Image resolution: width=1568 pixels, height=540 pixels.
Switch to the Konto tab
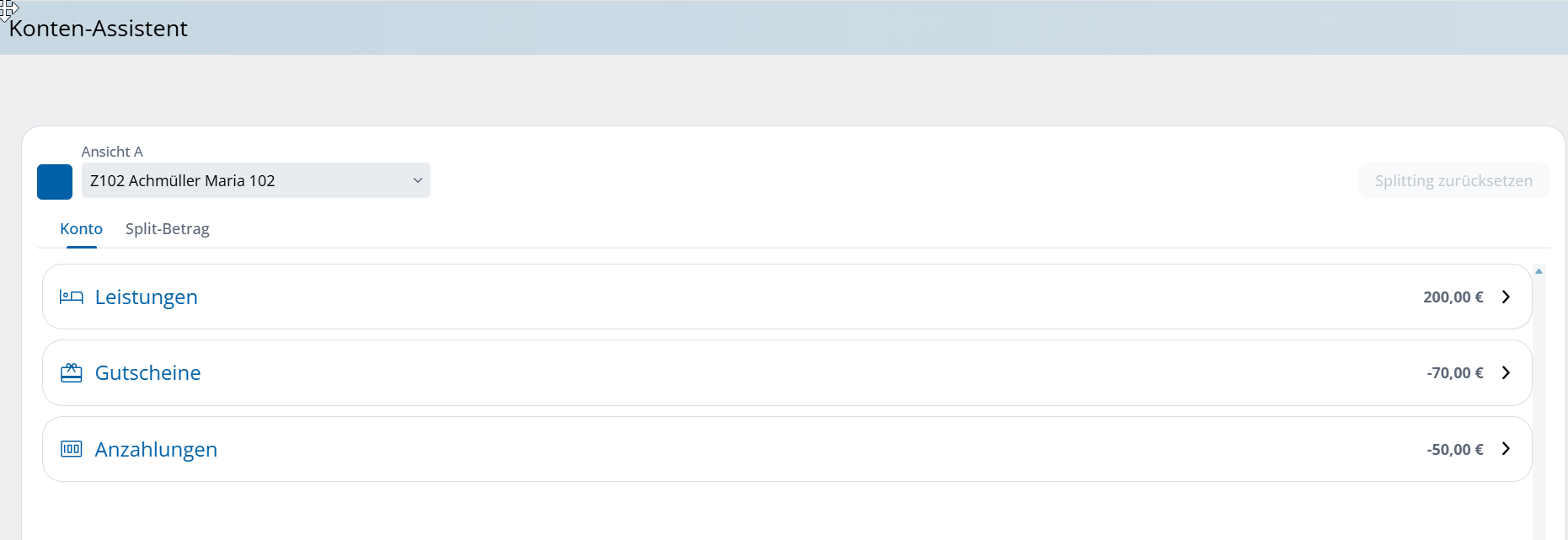81,229
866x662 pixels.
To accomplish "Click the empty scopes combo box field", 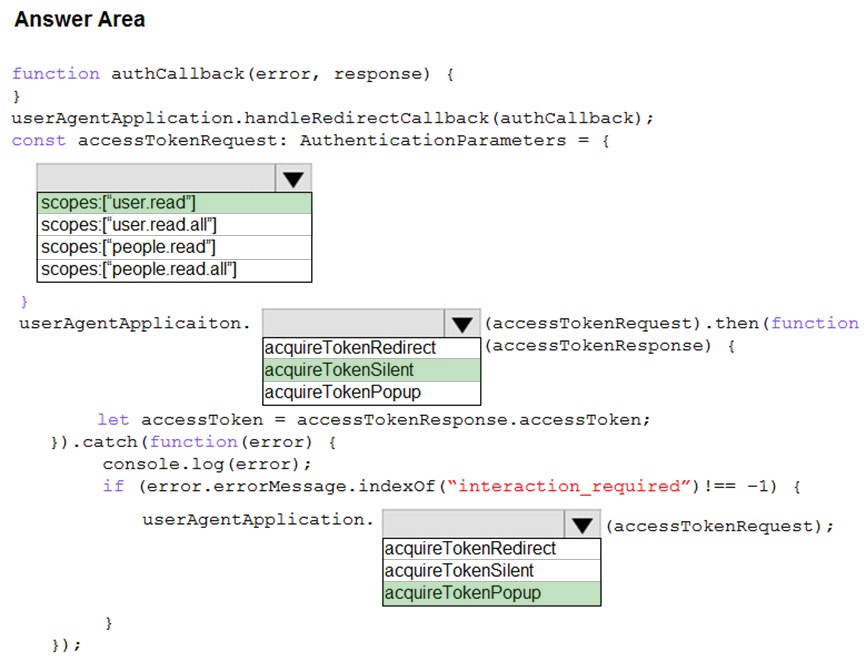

• • • •

### What the exercise asks
Please reproduce the text of all the items above word for word, leaving out the pictures.

### Result
Image resolution: width=1568 pixels, height=540 pixels.
Switch to the Konto tab
81,229
866x662 pixels.
To accomplish "Click the empty scopes combo box field", 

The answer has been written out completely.